5 Can’t-Miss Events At This Year’s San Francisco Jewish Film Festival
The 38th San Francisco Jewish Film Festival, presented by the Jewish Film Institute, returns July 19–August 5, 2018 in five Bay Area cities. SFJFF is the largest Jewish cultural event in Northern California and the Bay Area’s annual celebration of excellence in independent cinema that showcases the diversity of global Jewish life. See complete film and schedule details at SFJFF.
This year’s Festival presents 67 films from 22 countries and over 40 filmmaker guests in attendance. Dates by location are: July 19–29 at the Castro Theatre in San Francisco; July 26–August 2 at the Albany Twin Theater in Albany, July 21–26 at the CineArts Theatre in Palo Alto, August 3–5 at the Piedmont Theatre in Oakland, and August 3–5 at the Christopher B. Smith Rafael Film Center in San Rafael.

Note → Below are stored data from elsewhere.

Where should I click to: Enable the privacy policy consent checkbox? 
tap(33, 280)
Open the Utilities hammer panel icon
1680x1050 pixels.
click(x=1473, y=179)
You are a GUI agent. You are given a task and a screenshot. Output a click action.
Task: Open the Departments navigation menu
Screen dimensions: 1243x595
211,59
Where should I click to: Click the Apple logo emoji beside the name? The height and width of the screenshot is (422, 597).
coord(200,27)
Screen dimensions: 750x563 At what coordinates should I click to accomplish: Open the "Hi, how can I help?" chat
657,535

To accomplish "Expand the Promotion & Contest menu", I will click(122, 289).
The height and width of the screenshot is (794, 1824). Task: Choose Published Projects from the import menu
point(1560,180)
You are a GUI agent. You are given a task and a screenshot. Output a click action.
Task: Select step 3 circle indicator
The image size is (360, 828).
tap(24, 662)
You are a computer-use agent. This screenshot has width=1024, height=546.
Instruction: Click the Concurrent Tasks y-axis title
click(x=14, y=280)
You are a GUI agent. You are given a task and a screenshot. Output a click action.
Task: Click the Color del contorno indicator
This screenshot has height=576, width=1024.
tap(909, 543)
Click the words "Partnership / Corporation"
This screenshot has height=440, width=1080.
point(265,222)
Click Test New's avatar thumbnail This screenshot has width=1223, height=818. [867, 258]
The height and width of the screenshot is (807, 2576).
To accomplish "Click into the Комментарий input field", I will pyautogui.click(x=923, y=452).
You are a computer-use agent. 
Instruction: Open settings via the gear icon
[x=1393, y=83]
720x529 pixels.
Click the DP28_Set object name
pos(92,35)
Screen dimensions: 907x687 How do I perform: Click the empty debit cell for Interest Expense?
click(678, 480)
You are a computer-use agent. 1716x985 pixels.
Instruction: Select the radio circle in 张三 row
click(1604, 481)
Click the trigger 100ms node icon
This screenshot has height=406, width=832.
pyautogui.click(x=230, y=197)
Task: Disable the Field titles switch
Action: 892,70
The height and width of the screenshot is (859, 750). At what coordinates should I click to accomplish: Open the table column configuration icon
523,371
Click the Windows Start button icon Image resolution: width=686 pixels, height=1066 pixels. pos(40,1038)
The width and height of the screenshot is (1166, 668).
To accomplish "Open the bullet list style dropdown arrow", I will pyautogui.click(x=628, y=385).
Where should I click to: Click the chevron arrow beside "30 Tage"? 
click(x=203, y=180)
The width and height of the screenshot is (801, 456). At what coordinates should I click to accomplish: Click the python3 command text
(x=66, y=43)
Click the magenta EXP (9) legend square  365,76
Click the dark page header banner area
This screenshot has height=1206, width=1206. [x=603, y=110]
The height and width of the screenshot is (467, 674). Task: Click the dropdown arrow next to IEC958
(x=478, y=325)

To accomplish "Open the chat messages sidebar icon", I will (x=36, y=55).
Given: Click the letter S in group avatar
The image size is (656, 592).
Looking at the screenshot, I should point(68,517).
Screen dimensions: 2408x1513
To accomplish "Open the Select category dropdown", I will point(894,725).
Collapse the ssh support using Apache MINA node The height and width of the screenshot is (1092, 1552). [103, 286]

Forward readers can use the code FORWARD38 through August 5 to receive discounts on all Festival tickets and passes, including special events, at SFJFF.
Festival Highlights
Thematic highlights of SFJFF38’s lineup champion women filmmakers behind and in front of the lens, explore multicultural Jewish identities and address the most pressing societal issues of today. Don’t miss selections from: Hands On / Hands Off: Anatomy of a Feminist Film Movement; black•ish / jew•ish; and the fifth annual Take Action Day, which presents award-winning social justice documentaries inspired by the Jewish value of tikkun olam.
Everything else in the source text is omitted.